Just in case TiddlyHost glitches are not fixed within the next week (since I can’t require students to work with iframes that have high odds of timing out, or even high odds of very laggy load times), I’m trying to get poised to replicate a couple of my workhorse wikis on github. I do have a github account, and can manage to upload my wikis… but two challenges so far:
(1) External core? (I rely on external core to streamline repeated load times in LMS iframes) TiddlyHost has a super-easy radio-button config to activate external-core (and surely hosts that external core in a centralized way). With github, what’s the best way to get my (already saved as external-core) external-core wiki properly linked up? (I did upload tiddlywikicore-5.3.5.js within the same github directory, but that seems not to be enough…) I’m sure these details are somewhere spelled out in past posts, but my learning curve around both github and core tinkering is steep, so if someone’s willing to hold my hand through it, I’d be grateful.

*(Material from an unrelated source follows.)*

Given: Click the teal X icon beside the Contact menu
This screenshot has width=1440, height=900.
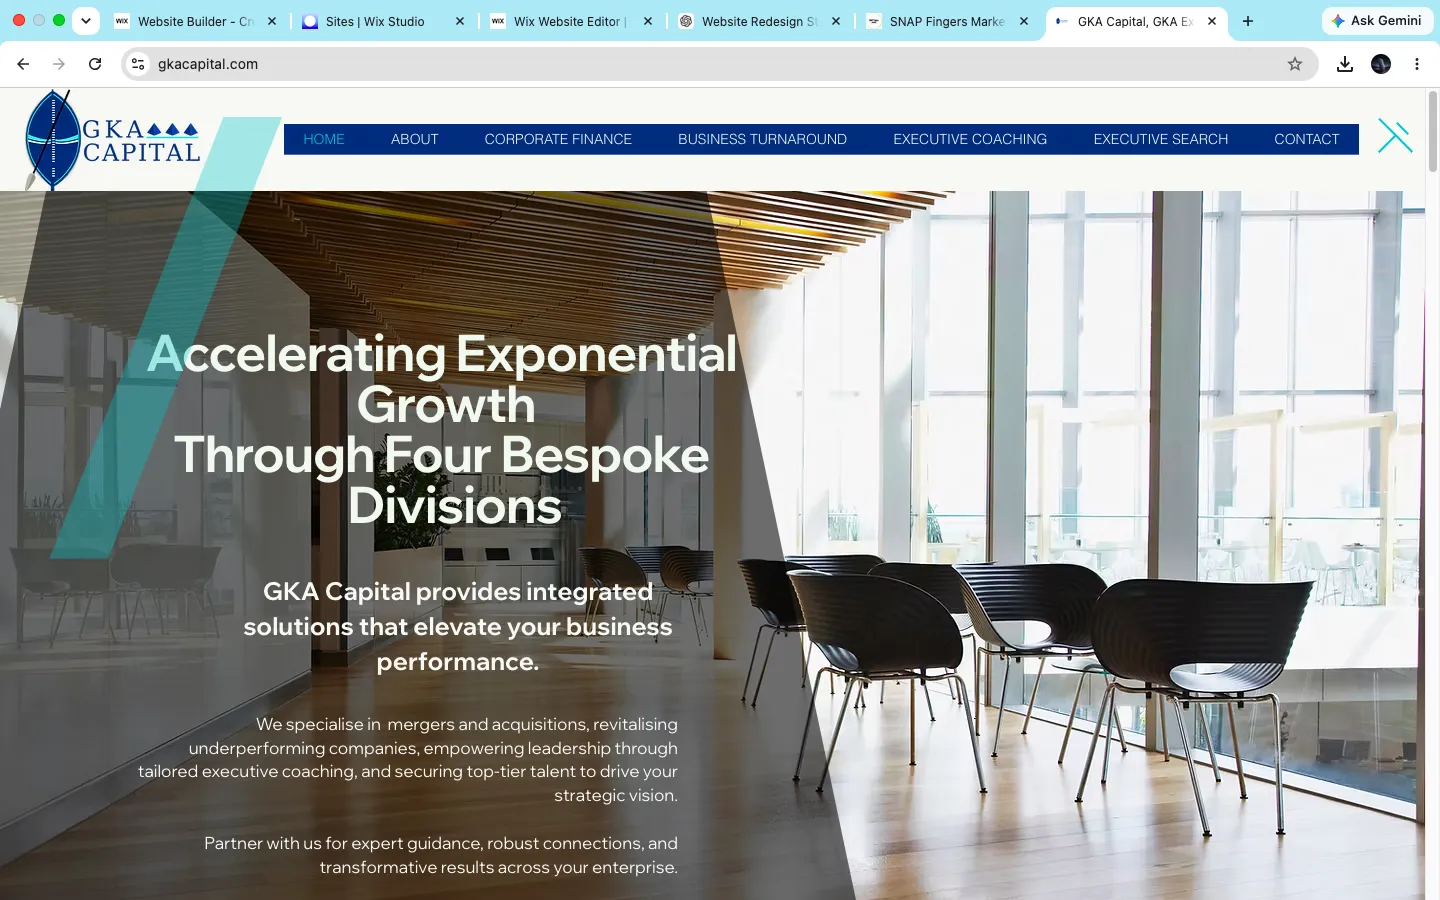Looking at the screenshot, I should click(x=1395, y=136).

(2) Detecting (likely) author status? I have relied on a startupAction checking for $:/status/IsLoggedIn:yes in at TiddlyHost. If I’m logged in, I see all the complex author console stuff. Otherwise, a streamlined readOnly mode is on. (So I never have to worry about manually invoking readOnly prior to saving). Is there anything remotely comparable that I can activate via github? I notice I can visually check whether my browser session has access to github password (<$password name="github"/> shows the string of dots if my OAUTH is available), but can I confirm/leverage the presence of that password in a startupAction? (I’m willing to drop concern for whether the password works — running the risk that some programmer student actually has a github password available to the browser. The main goal is to minimize visual clutter and confusion/distraction-rabbit-holes for naive users.)
[Very small documentation side-note: the PasswordWidget seems only to display stuff, not to pass anything along for further filter steps… the documentation has a missing link to TiddlyWiki5 PasswordVault — which stymied my attempt to dig deeper.]
Nope. This is strictly “broadcast” of teaching materials, with frequent ongoing updates from me — though I do have a trick that helps each student see (through a complex hashtag passed by the LMS into the iframe) specific feedback and tips specific to the student, and/or any groups they participate in.
(I do populate the wiki with semi-anonymized student-writing submissions, ported over from the LMS using JSON export… But I have never been able to crack getting secure multi-author plug-and-play TiddlyWiki over the web… has anyone really done it, apart from the super-complex and understandably paid services of Federatial? Hubzilla comes close, but it’s too much fiddly setup for getting students — who are not signing up to learn about TiddlyWiki or any other tech stuff! — into collaborative authoring mode. For educational purposes, I need not to require students to generate any further IDs on any additional servers beyond the university’s own LMS authentication. So, even github based multi-author stuff is beyond what makes sense, alas.)
I have no trouble with making and using tokens. As noted above, I have used github for hosting TiddlyWiki projects before — just not with automatic detection of whether to show up in “author mode” vs “reader mode”. So the question is whether there’s any way a startupAction can check for the presence of a password. Sounds like there isn’t
So — onward to the external core question...
UPDATE: I was getting tripped up by how long github takes to process changes through to publication (in contrast to pretty-much instant results on TiddlyHost). In fact specifying the full github url (https://springerspandrel.github.io/tw/tiddlywikicore-5.3.5.js) for the core did work, once github digested the change properly. Not sure why the same-directory shortcut filename didn’t work, but no matter now!
But the question is how to get it to find the core file, which is also at github. I have no doubt it should work once configured right, but I simply don’t understand what the steps are.
There’s the rub: TiddlyHost did it all for me (creating the external-core version of my site). I think I followed instructions to walk through the steps of making an external-core site way at the beginning once (that his, back when the external-core option was first announced). But again, the question is where/how the github version of my page “calls” the external core’s url. (I already have the latest “core-less” version of my wiki downloaded from TiddlyHost, but the pointer to the core needs to be updated somehow, and the obvious (trusting same directory, just specifying “tiddlywikicore-5.3.5.js” — and also the full url for the core, which does load properly at https://springerspandrel.github.io/tw/tiddlywikicore-5.3.5.js … Neither has been behaving right — in Safari I even get an RSOD.) This is all seamlessly managed by TiddlyHost, and now I’m a bit lost how to reconstruct it.
If you did change the HTML file manually, with the next save it will be overwritten. But that’s no problem. It should find the external core with your configuration
Yes. GitHub pages, do some “post processing” if a “file” is changed. Since public repositories are free to use, they are probably processed on a lower priority. So, for me, it can need up to a minute and I need to SHIFT - reload, since the browser may be caching too.